* Begin Page text *
The range ambiguities arise from undesired echoes of adjacent pulses. In conventional quad-pol SAR, desired cross-pol echoes (HV/VH) suffer from severe odd-order range ambiguities that come from stronger co-polarizations (HH/VV). From Figure 1 and Equation (2), it can be seen that the power of echoes (e.g., H+ and H−) from interleaved transmitted signals is balanced equivalently. And then the range ambiguity performance is balanced [5,8].

• Signal Analysis & Azimuth Ambiguity in Hybrid Quad-pol Mode

For hybrid quad-pol SAR, the main purpose is to obtain the four polarized data under conventional linear polarimetric bases, i.e., HH/HV/VH/VV, from the acquired hybrid data, see Equation (2).
* End Page text *
* Begin Dataset content *
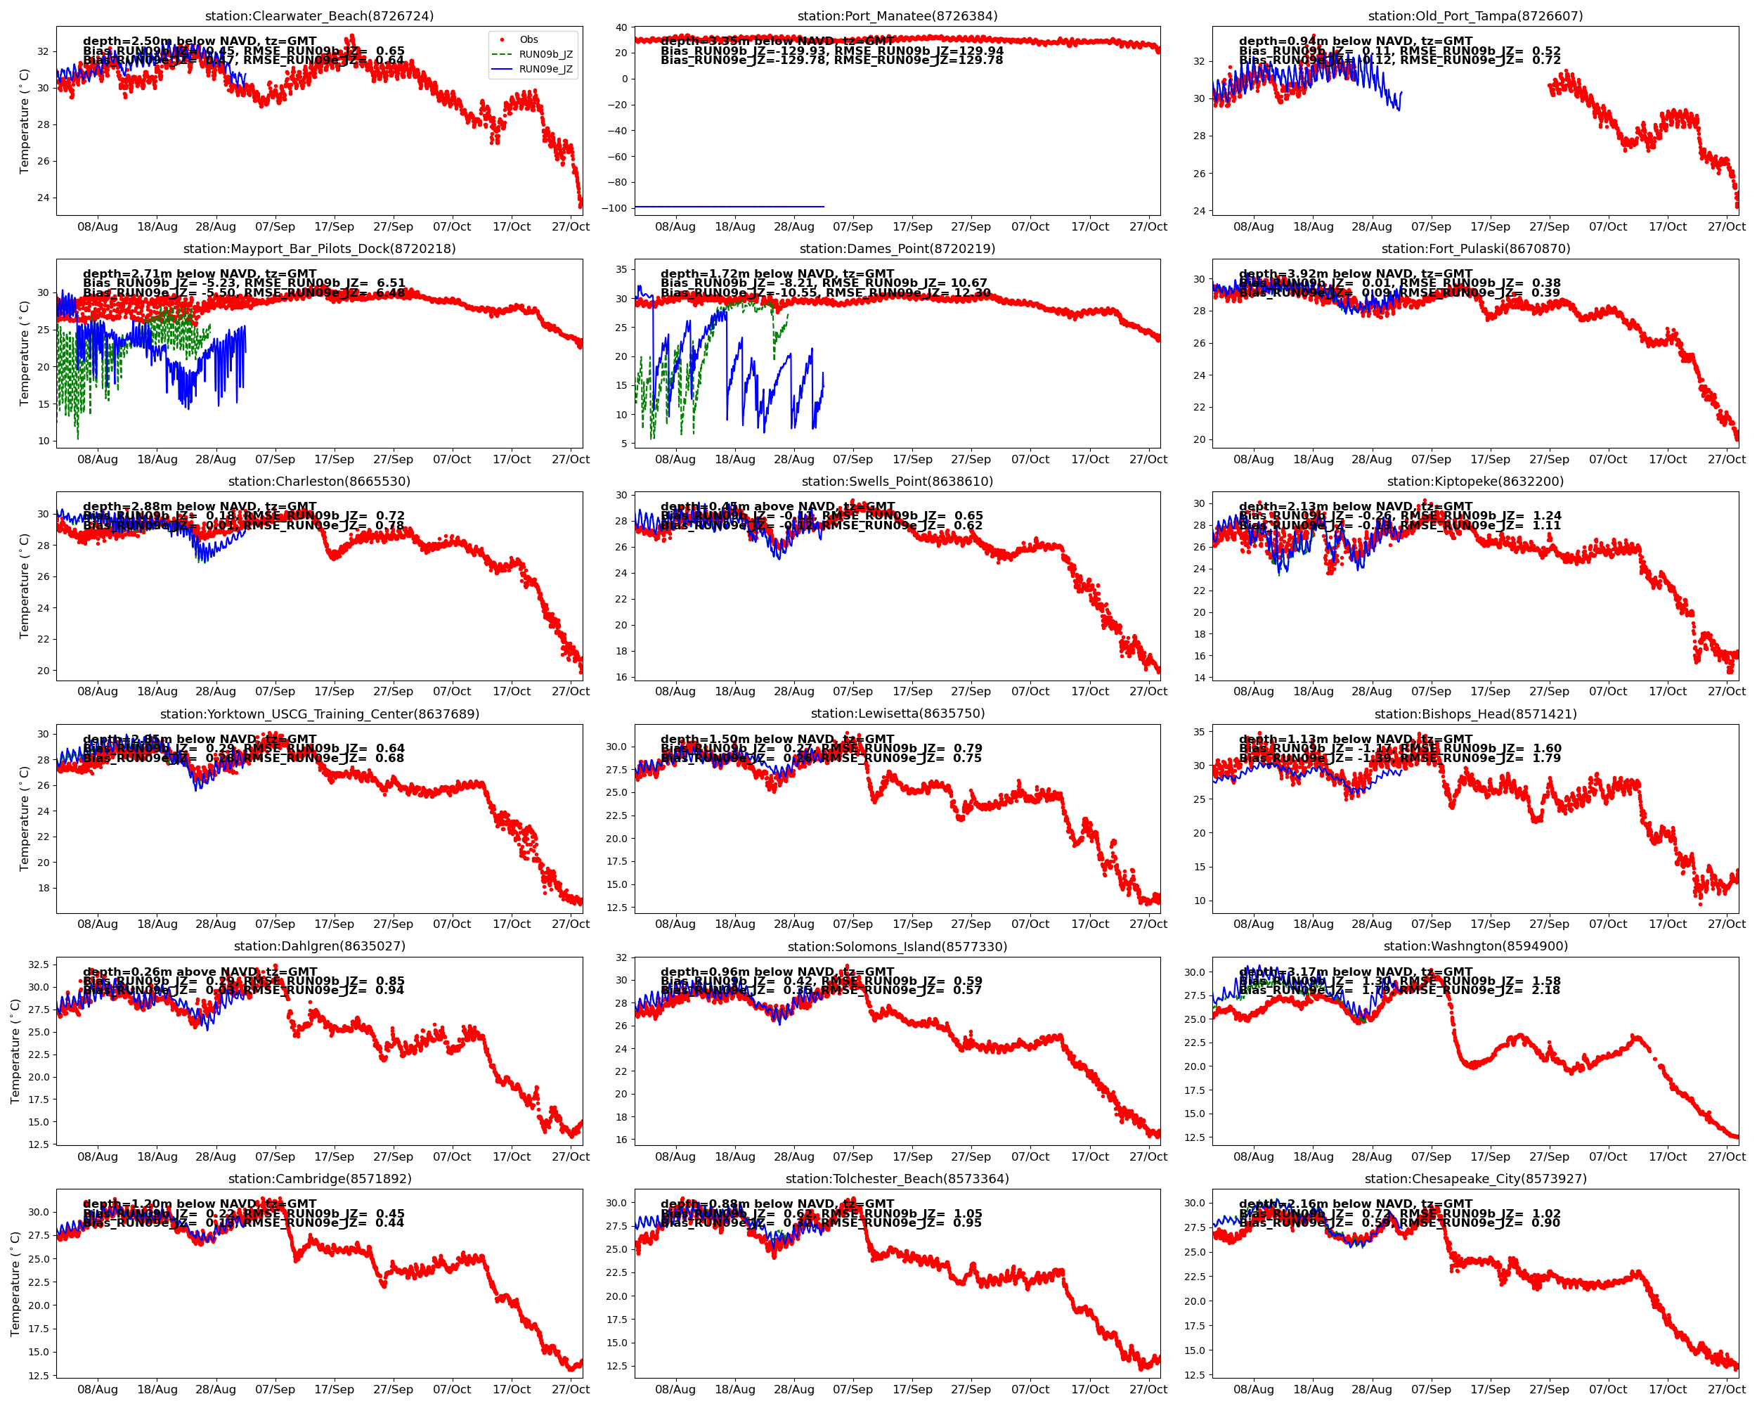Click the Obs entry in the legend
* End Dataset content *
In the passage on SAR range ambiguities, swap "echoes" for "returns" and write out the text starting at "The range ambiguities" and ending at "see Equation (2).".

The range ambiguities arise from undesired returns of adjacent pulses. In conventional quad-pol SAR, desired cross-pol returns (HV/VH) suffer from severe odd-order range ambiguities that come from stronger co-polarizations (HH/VV). From Figure 1 and Equation (2), it can be seen that the power of returns (e.g., H+ and H−) from interleaved transmitted signals is balanced equivalently. And then the range ambiguity performance is balanced [5,8].

• Signal Analysis & Azimuth Ambiguity in Hybrid Quad-pol Mode

For hybrid quad-pol SAR, the main purpose is to obtain the four polarized data under conventional linear polarimetric bases, i.e., HH/HV/VH/VV, from the acquired hybrid data, see Equation (2).